The Optics of Optimism: Justifying Evil after Bayle

Mara van der Lugt (University of St Andrews)

Friday, 6 April, 4 – 5.30 pm

Room 2.36, School of History, Classics and Archaeology, William Robertson Wing, Old Medical School, Teviot Place

Pierre Bayle’s discussion of the problem of evil in his Dictionnaire Historique et Critique of 1696 triggered a wide variety of responses in the early eighteenth century. Among its many perceived threats was the question of Bayle’s philosophical pessimism: his confident assertion that the evils of life outweigh the goods, and that this was true in terms of both moral and physical evils.

This paper will discuss the continuation of this debate in authors such as Leibniz and King, who were united in their effort to turn the scales against Baylean pessimism and prove that the goods of life outweigh life’s evils. This effort led them into a tortured discussion of the most uncomfortable parts of any theodicy and the deepest domains of human suffering, culminating in the question whether it could be true for any person created by a good God that it would be better never to have been.

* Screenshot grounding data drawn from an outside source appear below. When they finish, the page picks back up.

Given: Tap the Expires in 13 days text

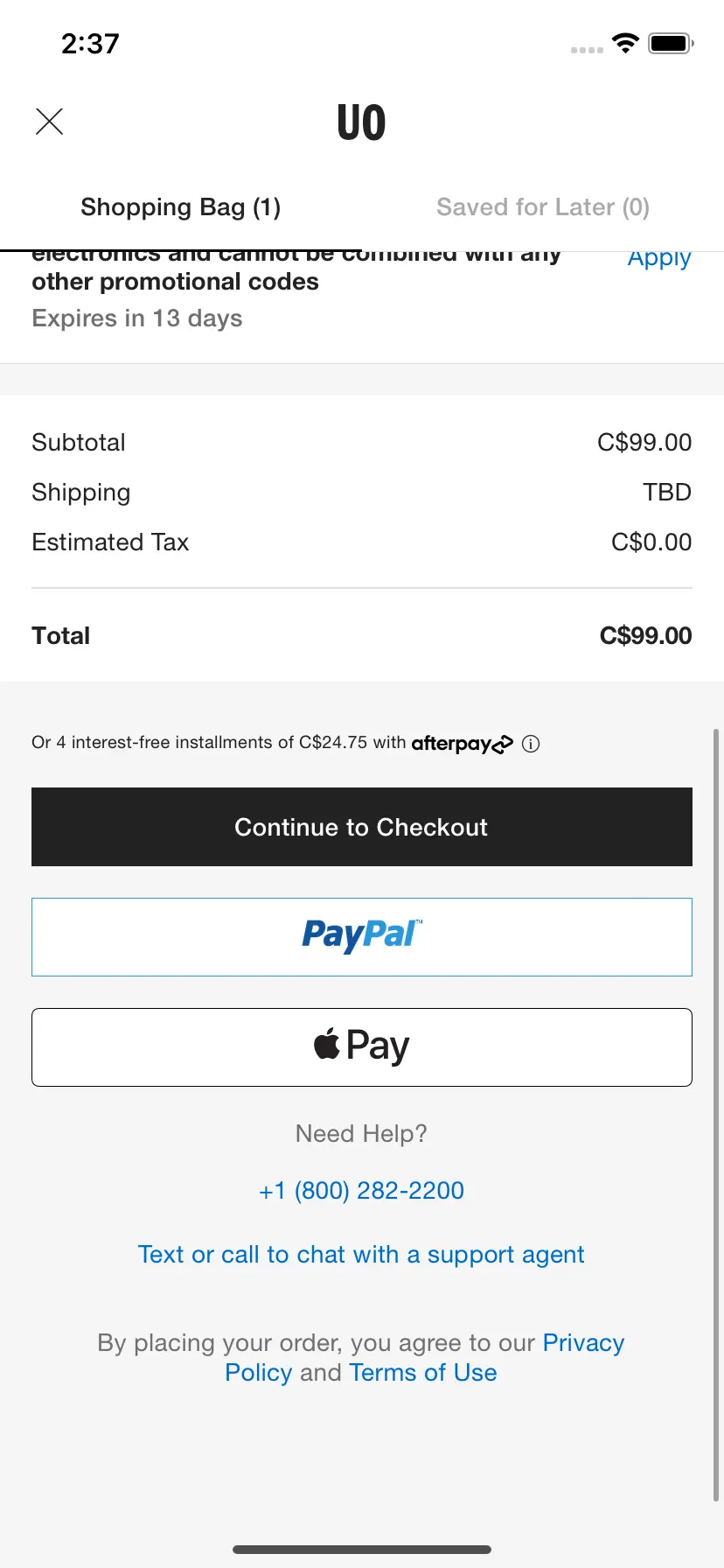Looking at the screenshot, I should pyautogui.click(x=137, y=318).
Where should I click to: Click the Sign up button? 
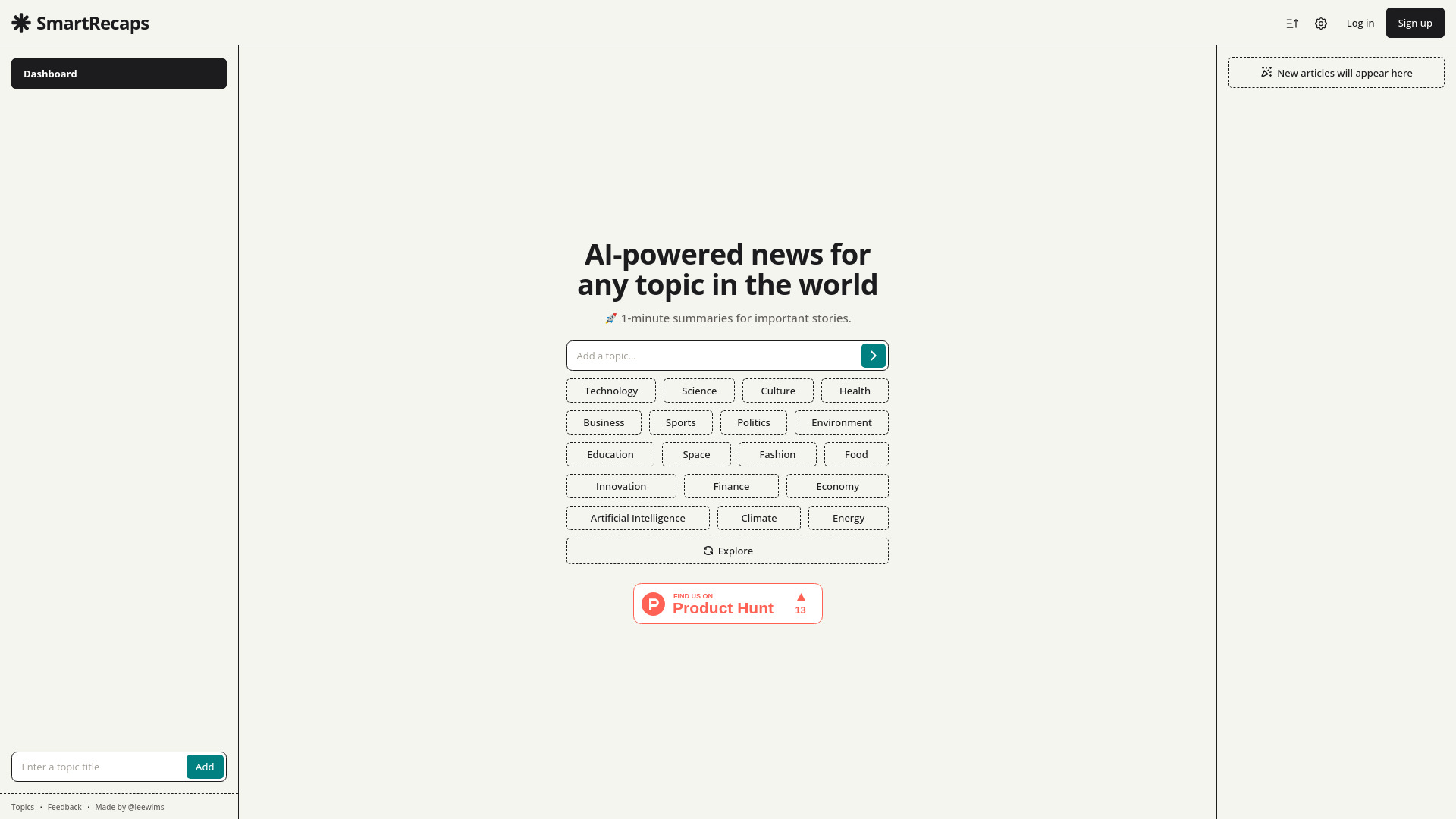point(1414,23)
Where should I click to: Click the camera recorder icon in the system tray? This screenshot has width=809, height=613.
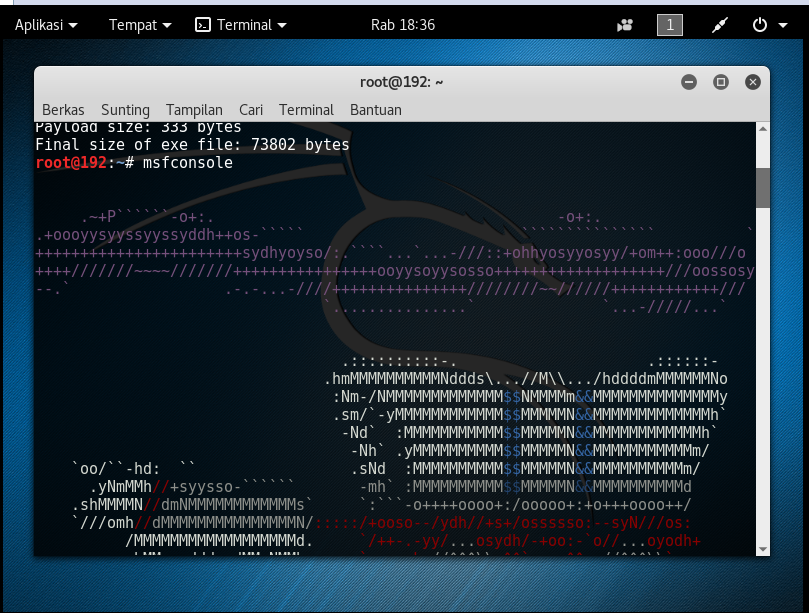[x=624, y=24]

Mara van der Lugt is a Leverhulme Early Career Fellow at the University of St Andrews, pursuing a three-year project on pessimism and the problem of evil in the early Enlightenment. Following the completion of her doctorate (DPhil) in History at the University of Oxford in 2014, on the seventeenth-century French philosopher Pierre Bayle, she held a two-year fellowship at the Lichtenberg Kolleg – Institute of Advanced Studies in Göttingen (Germany). Before this, she completed a Master in Philosophy and a Research Master in Early Modern Intellectual History at Erasmus University Rotterdam in 2010, focussing especially on questions of interpretation and dissimulation in early modern philosophers such as John Toland. Her book Bayle, Jurieu, and the Dictionnaire Historique et Critique was published by Oxford University Press in 2016.